* TASK GOAL: In the following passage on the Roberts court, which chief justices other than Roberts have courts with stated year spans? Give each name with its years.

There is no similar switch on the horizon. That means that Chief Justice Roberts, 55, is settling in for what is likely to be a very long tenure at the head of a court that seems to be entering a period of stability.

If the Roberts court continues on the course suggested by its first five years, it is likely to allow a greater role for religion in public life, to permit more participation by unions and corporations in elections and to elaborate further on the scope of the Second Amendment’s right to bear arms. Abortion rights are likely to be curtailed, as are affirmative action and protections for people accused of crimes.

The recent shift to the right is modest. And the court’s decisions have hardly been uniformly conservative. The justices have, for instance, limited the use of the death penalty and rejected broad claims of executive power in the government’s efforts to combat terrorism.

But scholars who look at overall trends rather than individual decisions say that widely accepted political science data tell an unmistakable story about a notably conservative court.

Almost all judicial decisions, they say, can be assigned an ideological value. Those favoring, say, prosecutors and employers are said to be conservative, while those favoring criminal defendants and people claiming discrimination are said to be liberal.

Analyses of databases coding Supreme Court decisions and justices’ votes along these lines, one going back to 1953 and another to 1937, show that the Roberts court has staked out territory to the right of the two conservative courts that immediately preceded it by four distinct measures:

¶In its first five years, the Roberts court issued conservative decisions 58 percent of the time. And in the term ending a year ago, the rate rose to 65 percent, the highest number in any year since at least 1953.

The courts led by Chief Justices Warren E. Burger, from 1969 to 1986, and William H. Rehnquist, from 1986 to 2005, issued conservative decisions at an almost indistinguishable rate — 55 percent of the time.

That was a sharp break from the court led by Chief Justice Earl Warren, from 1953 to 1969, in what liberals consider the Supreme Court’s golden age and conservatives portray as the height of inappropriate judicial meddling. That court issued conservative decisions 34 percent of the time.

¶Four of the six most conservative justices of the 44 who have sat on the court since 1937 are serving now: Chief Justice Roberts and Justices Alito, Antonin Scalia and, most conservative of all, Clarence Thomas. (The other two were Chief Justices Burger and Rehnquist.) Justice Anthony M. Kennedy, the swing justice on the current court, is in the top 10.

¶The Roberts court is finding laws unconstitutional and reversing precedent — two measures of activism — no more often than earlier courts. But the ideological direction of the court’s activism has undergone a marked change toward conservative results.

¶Until she retired in 2006, Justice O’Connor was very often the court’s swing vote, and in her later years she had drifted to the center-left. These days, Justice Kennedy has assumed that crucial role at the court’s center, moving the court to the right.

Justice John Paul Stevens, who retired in June, had his own way of tallying the court’s direction. In an interview in his chambers in April, he said that every one of the 11 justices who had joined the court since 1975, including himself, was more conservative than his or her predecessor, with the possible exceptions of Justices Sotomayor and Ruth Bader Ginsburg.

The numbers largely bear this out, though Chief Justice Roberts is slightly more liberal than his predecessor, Chief Justice Rehnquist, at least if all of Chief Justice Rehnquist’s 33 years on the court, 14 of them as an associate justice, are considered. (In later years, some of his views softened.)

* DATA SHOWN:

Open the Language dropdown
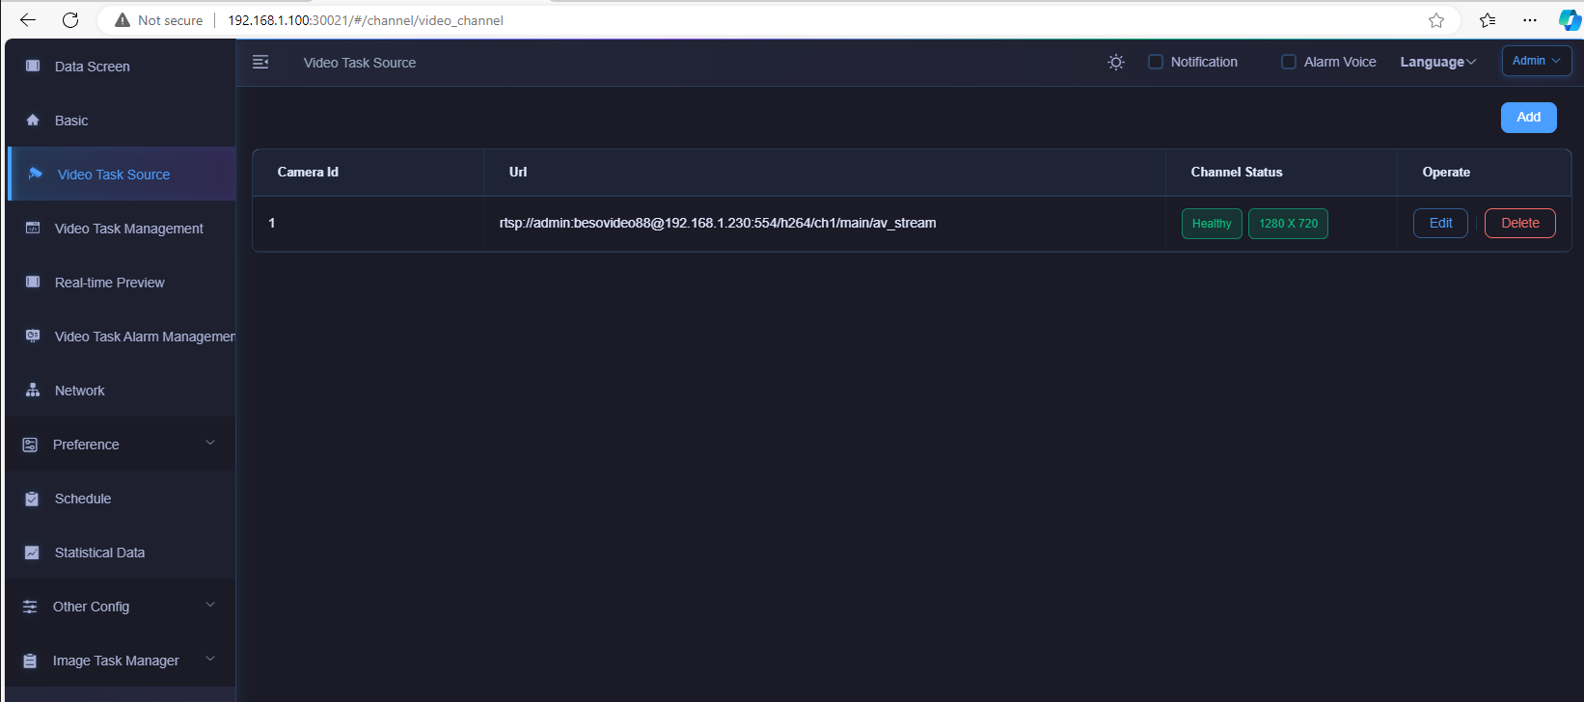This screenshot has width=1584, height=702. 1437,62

---

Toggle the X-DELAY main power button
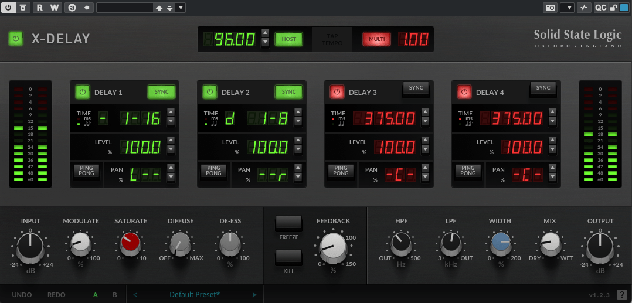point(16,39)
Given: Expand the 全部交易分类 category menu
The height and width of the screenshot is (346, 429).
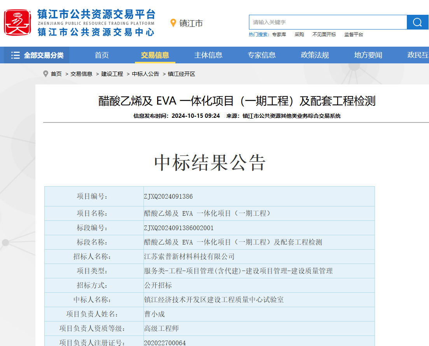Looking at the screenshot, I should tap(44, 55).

* SOLUTION TO THE EXERCISE:
- Earl Warren: 1953 to 1969
- Warren E. Burger: 1969 to 1986
- William H. Rehnquist: 1986 to 2005